## DATA EXCERPTS

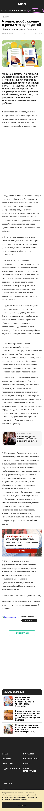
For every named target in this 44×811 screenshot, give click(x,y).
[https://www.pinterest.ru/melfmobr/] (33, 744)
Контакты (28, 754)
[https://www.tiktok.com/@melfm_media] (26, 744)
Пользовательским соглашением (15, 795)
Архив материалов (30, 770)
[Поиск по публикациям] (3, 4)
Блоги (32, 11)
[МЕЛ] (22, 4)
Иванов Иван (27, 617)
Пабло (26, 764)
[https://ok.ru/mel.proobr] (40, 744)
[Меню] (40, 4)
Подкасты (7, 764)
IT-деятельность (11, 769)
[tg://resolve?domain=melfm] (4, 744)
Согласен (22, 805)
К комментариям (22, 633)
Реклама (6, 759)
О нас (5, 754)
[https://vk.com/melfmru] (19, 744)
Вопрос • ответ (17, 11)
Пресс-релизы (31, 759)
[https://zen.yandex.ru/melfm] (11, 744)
==
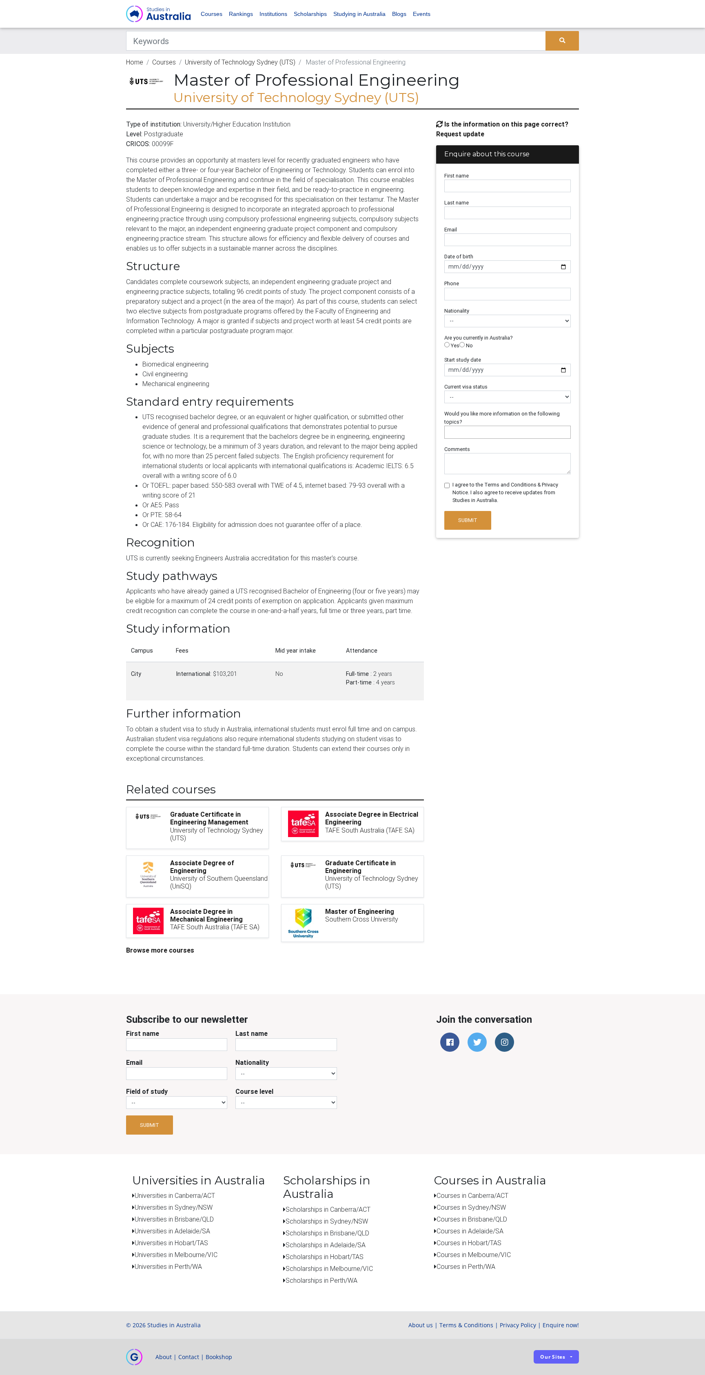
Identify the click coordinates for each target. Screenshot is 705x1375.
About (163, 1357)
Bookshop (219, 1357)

## DIRECTIONS FOR THIS TASK
Copy the lines word for word, starting at the line containing "For every named" and ending at the line containing "Пресс-релизы (31, 759)", with both of those lines included.

## OUTPUT OF THE TASK
For every named target in this 44×811 screenshot, give click(x,y).
[https://www.pinterest.ru/melfmobr/] (33, 744)
Контакты (28, 754)
[https://www.tiktok.com/@melfm_media] (26, 744)
Пользовательским соглашением (15, 795)
Архив материалов (30, 770)
[Поиск по публикациям] (3, 4)
Блоги (32, 11)
[МЕЛ] (22, 4)
Иванов Иван (27, 617)
Пабло (26, 764)
[https://ok.ru/mel.proobr] (40, 744)
[Меню] (40, 4)
Подкасты (7, 764)
IT-деятельность (11, 769)
[tg://resolve?domain=melfm] (4, 744)
Согласен (22, 805)
К комментариям (22, 633)
Реклама (6, 759)
О нас (5, 754)
[https://vk.com/melfmru] (19, 744)
Вопрос • ответ (17, 11)
Пресс-релизы (31, 759)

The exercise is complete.